Two ways to start:
- Languages that we really want to make big improvements on because we don't support them well (e.g. spaceless languages)
- Test analysers that we know to be very mature (e.g. there's a Polish analyser that @dcausse knows about and likes)
Things to consider:
- How much better the analyser is than what we've got
- Maintainability of the code of the analyser
- [add more!]
Languages/analyzers to consider (from T155549):
- Polish—[[ https://www.elastic.co/guide/en/elasticsearch/plugins/current/analysis.html | Elastic says ]] theirs "provides high quality stemming for Polish", and it's probably easy. (T154516 / T154517)
- Chinese—we really need this, and we know of [[ https://www.elastic.co/guide/en/elasticsearch/plugins/current/analysis.html | SmartCN ]] and others to consider. (T158202 / T158203 )
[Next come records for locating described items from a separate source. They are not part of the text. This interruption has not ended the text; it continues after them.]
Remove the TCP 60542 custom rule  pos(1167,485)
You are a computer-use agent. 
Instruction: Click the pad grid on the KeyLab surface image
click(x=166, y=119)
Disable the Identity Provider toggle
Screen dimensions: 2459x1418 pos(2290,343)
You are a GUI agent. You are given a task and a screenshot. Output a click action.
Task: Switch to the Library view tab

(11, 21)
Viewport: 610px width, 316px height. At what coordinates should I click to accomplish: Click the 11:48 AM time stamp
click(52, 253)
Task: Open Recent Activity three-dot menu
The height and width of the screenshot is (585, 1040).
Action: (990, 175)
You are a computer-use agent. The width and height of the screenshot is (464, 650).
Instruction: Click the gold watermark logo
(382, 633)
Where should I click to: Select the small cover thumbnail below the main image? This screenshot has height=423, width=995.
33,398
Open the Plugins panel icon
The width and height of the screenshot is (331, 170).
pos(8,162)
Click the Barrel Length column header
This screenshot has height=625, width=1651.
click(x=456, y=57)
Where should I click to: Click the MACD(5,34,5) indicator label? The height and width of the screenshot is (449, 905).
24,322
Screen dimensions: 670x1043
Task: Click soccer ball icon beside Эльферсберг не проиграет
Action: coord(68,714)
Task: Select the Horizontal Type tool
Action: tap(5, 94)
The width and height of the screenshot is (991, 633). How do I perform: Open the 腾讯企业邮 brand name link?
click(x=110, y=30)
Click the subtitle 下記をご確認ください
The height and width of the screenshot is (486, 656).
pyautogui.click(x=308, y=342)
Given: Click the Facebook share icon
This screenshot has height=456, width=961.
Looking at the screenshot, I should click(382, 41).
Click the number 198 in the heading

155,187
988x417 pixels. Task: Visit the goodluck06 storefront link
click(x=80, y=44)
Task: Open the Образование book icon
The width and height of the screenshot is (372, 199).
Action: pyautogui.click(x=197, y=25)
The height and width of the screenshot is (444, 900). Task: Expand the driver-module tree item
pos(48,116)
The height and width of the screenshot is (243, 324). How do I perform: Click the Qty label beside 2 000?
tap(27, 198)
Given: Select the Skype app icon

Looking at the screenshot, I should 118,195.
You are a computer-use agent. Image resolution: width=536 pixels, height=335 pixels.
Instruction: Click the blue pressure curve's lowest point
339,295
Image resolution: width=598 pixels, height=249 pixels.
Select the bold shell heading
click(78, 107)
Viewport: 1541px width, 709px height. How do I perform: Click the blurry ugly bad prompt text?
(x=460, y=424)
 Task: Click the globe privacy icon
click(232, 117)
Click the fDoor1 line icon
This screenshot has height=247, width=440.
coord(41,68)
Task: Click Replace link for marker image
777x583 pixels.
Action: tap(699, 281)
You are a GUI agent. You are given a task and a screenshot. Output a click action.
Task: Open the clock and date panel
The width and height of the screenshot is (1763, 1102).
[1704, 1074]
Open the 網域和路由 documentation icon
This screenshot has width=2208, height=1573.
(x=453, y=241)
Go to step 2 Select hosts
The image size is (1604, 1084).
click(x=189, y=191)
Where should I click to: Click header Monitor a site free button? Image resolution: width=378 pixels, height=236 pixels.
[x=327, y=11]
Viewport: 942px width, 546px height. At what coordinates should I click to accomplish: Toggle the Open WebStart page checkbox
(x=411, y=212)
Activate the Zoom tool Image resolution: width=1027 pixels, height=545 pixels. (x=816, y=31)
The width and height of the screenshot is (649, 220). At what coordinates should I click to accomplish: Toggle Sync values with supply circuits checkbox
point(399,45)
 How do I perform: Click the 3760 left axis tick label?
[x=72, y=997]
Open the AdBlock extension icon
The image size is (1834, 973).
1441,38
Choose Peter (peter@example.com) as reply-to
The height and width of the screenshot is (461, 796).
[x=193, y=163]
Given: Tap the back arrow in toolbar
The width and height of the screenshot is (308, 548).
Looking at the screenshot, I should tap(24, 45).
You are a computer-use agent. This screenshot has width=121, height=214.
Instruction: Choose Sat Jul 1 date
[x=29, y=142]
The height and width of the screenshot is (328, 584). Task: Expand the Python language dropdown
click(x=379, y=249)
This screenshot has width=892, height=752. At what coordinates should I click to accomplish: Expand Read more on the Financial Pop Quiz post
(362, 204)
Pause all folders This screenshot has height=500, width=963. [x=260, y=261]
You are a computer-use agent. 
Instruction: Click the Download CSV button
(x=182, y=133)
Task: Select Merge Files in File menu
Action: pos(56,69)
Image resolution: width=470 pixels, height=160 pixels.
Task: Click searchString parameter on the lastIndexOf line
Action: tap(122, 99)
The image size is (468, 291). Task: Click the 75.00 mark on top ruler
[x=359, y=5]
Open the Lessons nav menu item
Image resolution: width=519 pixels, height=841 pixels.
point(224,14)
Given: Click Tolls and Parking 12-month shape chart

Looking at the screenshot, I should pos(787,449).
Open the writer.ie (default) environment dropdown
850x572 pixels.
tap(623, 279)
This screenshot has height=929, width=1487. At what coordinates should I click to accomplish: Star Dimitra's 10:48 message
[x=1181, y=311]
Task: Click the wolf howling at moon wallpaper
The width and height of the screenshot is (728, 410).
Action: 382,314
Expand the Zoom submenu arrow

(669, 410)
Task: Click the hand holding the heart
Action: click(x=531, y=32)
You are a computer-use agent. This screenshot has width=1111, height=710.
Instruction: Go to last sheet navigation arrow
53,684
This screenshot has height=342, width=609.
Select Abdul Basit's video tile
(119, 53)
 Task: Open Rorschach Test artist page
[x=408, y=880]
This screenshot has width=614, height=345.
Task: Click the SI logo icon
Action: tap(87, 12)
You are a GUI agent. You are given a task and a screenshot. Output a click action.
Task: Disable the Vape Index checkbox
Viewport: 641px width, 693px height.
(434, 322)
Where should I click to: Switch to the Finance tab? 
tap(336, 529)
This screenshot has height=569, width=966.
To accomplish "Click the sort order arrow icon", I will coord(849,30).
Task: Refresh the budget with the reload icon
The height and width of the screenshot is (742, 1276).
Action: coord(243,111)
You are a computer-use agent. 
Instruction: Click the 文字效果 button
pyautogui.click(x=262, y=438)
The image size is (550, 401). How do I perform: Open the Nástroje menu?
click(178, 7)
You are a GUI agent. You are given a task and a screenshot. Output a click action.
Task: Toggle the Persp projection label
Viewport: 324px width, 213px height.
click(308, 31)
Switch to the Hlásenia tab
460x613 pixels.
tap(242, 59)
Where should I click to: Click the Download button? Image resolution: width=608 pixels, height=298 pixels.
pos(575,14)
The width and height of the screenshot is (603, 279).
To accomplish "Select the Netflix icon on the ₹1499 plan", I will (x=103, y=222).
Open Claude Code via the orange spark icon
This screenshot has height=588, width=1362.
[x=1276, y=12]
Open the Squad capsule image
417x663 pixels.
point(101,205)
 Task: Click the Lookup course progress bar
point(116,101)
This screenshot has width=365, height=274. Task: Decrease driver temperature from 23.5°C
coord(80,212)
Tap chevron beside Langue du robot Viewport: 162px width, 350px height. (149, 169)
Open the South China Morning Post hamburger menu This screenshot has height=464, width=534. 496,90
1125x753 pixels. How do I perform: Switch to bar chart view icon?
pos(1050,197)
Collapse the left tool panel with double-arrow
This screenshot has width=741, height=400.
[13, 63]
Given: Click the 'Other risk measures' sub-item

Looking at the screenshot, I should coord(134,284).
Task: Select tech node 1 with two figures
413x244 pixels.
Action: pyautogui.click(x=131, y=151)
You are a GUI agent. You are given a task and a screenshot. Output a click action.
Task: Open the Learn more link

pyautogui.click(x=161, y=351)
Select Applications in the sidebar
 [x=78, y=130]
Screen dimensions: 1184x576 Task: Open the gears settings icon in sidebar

- Ukrainian—[[ https://www.elastic.co/guide/en/elasticsearch/plugins/current/analysis.html | Elastic has one ]], though it only "provides stemming for Ukrainian" (no "high quality claim"); we're currently using Russian, which is better than nothing, but not at all great. (T160105 / T160106)
- Hebrew—Recently requested / suggested, and Elastic suggests [[ https://github.com/synhershko/HebMorph/wiki | HebMorph ]] as well.
- Japanese—We're using CJK analysis in production, which is just bigrams. Maybe [[ https://www.elastic.co/guide/en/elasticsearch/plugins/current/analysis.html | Elastic's Kuromoji ]] is better?